Secondary Survey The secondary survey consists of obtaining a complete history, including an obstetrical history, performing a physical examination, and evaluating and monitoring the fetus. The obstetrical history is important because the identification of comorbid factors may alter management decisions.

The process of assessing distress levels of a patient

A history of preterm labor or placental abruption puts the patient at increased risk for the recurrence of the condition. The obstetrical history should include the date of the last menstruation, expected date of delivery and any problems or complications of the current and previous pregnancies.DEPRESSION.

Patient Health Questionnaire (PHQ-9) is the most common screening tool to identify depression. It is available in Spanish, as well as in a modified version for adolescents.; The MacArthur Foundation Initiative on Depression and Primary Care has created a Depression Tool kit is intended to help primary care clinicians recognize and manage depression.

Pedophilia (alternatively spelled paedophilia) is a psychiatric disorder in which an adult or older adolescent experiences a primary or exclusive sexual attraction to prepubescent children.

Although girls typically begin the process of puberty at age 10 or 11, and boys at age 11 or 12, criteria for pedophilia extend the cut-off point for prepubescence to age Patient assessment commences with assessing the general appearance of the patient.

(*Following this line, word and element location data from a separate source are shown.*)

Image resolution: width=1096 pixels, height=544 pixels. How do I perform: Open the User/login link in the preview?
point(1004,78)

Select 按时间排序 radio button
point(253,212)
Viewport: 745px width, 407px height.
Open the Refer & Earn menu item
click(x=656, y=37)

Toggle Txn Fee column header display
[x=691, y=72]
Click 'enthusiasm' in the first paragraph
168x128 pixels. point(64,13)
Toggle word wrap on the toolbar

Use observation to identify the general appearance of the patient which includes level of interaction, looks well or unwell, pale or flushed, lethargic or active, agitated or calm, compliant or combative, posture and movement.

Adult Attachment

Distress Screening for Oncology Patients Practical steps for developingand implementing to improve levels of distress, anxiety, and depression, but a referral • Assessing the distress screening program’s effectiveness.

The National Pressure Ulcer Advisory Panel (NPUAP) serves as the authoritative voice for improved patient outcomes in pressure injury prevention and treatment . assessment tools that can be incorporated into normal practice.

Nurses in a busy oncology radiation clinic were able to as-sess distress, provide educational and referral resources, and increase patient satisfaction through planned imple-mentation of an assessment and intervention process.